Texto proporcionado:
►

Y de allí el imperativo ciudadano de crear un contexto de exigencia; un primer paso para diagnosticar e impulsar modificaciones indispensables. De allí el imperativo de exigir cambios correctivos como:
La revocación del mandato para quienes incurran en claros abusos de poder o corrupción.
La exigencia de darle valor jurídico al voto nulo para que si es mayor que la votación por un candidato, se anule la elección y se convoque a otra con otros candidatos.
La exigencia de que el voto nulo debe ser tomado en cuenta para decidir el mantenimiento del registro de los partidos.
La exigencia de la reducción en 50% del financiamiento público a los partidos.
La propuesta de atar el voto nulo a la cantidad de recursos que se destina al voto nulo y no en función del padrón como ocurre ahora.
Correcciones a la legislación electoral para bajar las barreras de entrada que los partidos le han colocado a las candidaturas independientes.
Correcciones al Sistema Nacional Anticorrupción para que se elimine el fuero y se incluya la posibilidad de investigar al presidente –hoy inmune– por conflictos de interés o casos de corrupción.
La exigencia de que se le quite a los partidos el nombramiento de los consejeros del INE para asegurar su imparcialidad y autonomía, hoy en duda.
La exigencia de que la lista de plurinominales se abra –como ocurre en muchas democracias– para que no sean los partidos sino los electores quienes decidan cuáles candidatos entran por esa vía y cuáles no.
Modificaciones sustanciales al sistema de financiamiento partidista –repleto de regulaciones absurdas– que tan sólo han producido un clientelismo desbordado y un mercado negro de dinero no regulado.
Quizás por ello la desilusión con la democracia que captura la última encuesta de Latinobarómetro, en la cual sólo Honduras tuvo una evaluación peor. Porque las palabras comúnmente usadas para describir al sistema político mexicano hoy son métrica del desencanto y termómetro de la desilusión. Palabras como democracia incompleta. Transición truncada. Representación fallida. Impunidad institucionalizada. Simulación. Regresión. En vez de responder a los intereses públicos, la política promueve los intereses particulares. En vez de generar incentivos para la representación, las reglas actuales impiden que ocurra. En lugar de empoderar ciudadanos, la transición termina encumbrando políticos que no representan ni rinden cuentas.
Hoy los partidos son cárteles de la política y operan como tales. Deciden quién participa en ella y quién no; deciden cuánto dinero les toca y cómo reportarlo; deciden las reglas del juego y resisten demandas para su reformulación; deciden cómo proteger su feudo y erigen barreras de entrada ante quienes –como los candidatos independientes– intentan democratizarlo. Partidos que canalizan el dinero público para pagar actividades poco relacionadas con el bienestar de la sociedad. Organizaciones multimillonarias que en lugar de transmitir demandas legítimas desde abajo, ofrecen empleo permanente a los de arriba. Organizaciones autónomas que extraen sin representar y usan recursos de la ciudadanía sin explicar puntual y cabalmente su destino. Agencias de colocación para una clase política financiada por los mexicanos, pero impermeable ante sus demandas. Ese es el sistema con el cual despertamos el 8 de junio y ante el cual habrá que seguir peleando, para y desde la ciudadanía.

◄

Datos proporcionados:
►

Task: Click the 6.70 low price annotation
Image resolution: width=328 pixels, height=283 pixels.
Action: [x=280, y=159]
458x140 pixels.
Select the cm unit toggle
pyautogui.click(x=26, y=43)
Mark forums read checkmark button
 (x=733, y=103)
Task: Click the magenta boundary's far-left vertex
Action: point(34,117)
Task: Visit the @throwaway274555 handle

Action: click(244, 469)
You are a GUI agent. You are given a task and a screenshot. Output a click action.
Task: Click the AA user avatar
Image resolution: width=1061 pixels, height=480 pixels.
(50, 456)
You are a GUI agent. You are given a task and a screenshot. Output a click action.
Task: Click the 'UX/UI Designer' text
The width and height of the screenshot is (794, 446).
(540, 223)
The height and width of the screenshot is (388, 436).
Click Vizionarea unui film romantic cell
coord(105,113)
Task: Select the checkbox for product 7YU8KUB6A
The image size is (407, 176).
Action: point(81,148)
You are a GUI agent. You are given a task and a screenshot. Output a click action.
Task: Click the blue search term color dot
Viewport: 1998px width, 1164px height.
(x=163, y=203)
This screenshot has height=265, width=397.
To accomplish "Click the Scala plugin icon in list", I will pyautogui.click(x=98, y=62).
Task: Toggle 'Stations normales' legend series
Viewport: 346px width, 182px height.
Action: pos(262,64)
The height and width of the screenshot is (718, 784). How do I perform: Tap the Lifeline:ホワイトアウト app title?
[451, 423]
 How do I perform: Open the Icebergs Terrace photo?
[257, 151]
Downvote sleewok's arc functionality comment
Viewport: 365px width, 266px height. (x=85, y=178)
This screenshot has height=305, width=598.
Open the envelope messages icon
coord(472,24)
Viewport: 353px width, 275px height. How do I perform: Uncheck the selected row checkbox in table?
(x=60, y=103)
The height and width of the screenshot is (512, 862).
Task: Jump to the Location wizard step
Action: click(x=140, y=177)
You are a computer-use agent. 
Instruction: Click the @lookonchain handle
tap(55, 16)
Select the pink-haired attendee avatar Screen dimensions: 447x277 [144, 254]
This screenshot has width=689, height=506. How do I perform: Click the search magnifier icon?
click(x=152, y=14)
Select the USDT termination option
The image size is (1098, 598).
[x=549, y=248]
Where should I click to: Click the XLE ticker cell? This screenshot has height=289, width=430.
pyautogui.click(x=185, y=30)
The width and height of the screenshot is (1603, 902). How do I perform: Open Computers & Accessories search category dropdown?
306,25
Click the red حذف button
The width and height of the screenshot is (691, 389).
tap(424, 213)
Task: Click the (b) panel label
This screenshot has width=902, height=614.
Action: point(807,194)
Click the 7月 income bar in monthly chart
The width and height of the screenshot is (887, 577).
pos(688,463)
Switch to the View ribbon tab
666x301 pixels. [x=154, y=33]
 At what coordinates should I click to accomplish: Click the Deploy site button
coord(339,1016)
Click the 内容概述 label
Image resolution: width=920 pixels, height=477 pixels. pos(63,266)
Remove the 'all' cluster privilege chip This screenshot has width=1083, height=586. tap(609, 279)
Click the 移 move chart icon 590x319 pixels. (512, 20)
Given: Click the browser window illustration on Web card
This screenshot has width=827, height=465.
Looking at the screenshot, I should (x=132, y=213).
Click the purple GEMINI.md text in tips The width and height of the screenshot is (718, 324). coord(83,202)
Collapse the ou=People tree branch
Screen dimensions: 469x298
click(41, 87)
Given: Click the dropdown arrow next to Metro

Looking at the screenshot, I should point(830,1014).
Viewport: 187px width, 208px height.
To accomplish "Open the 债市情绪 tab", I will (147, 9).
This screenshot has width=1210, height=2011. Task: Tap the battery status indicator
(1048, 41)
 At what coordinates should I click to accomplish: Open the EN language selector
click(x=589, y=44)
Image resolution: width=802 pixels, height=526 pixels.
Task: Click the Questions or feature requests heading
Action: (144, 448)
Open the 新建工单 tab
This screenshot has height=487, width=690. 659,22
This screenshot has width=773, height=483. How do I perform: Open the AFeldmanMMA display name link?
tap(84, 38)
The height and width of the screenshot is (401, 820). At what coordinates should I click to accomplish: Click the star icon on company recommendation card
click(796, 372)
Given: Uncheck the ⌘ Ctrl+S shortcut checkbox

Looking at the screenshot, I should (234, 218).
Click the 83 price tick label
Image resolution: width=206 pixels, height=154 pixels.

◄

Qué debes hacer: Copia sin cambios todo el fragmento del texto sobre los partidos políticos que va desde "Correcciones al Sistema" hasta "hoy en duda.".

Respuesta escrita:
Correcciones al Sistema Nacional Anticorrupción para que se elimine el fuero y se incluya la posibilidad de investigar al presidente –hoy inmune– por conflictos de interés o casos de corrupción.
La exigencia de que se le quite a los partidos el nombramiento de los consejeros del INE para asegurar su imparcialidad y autonomía, hoy en duda.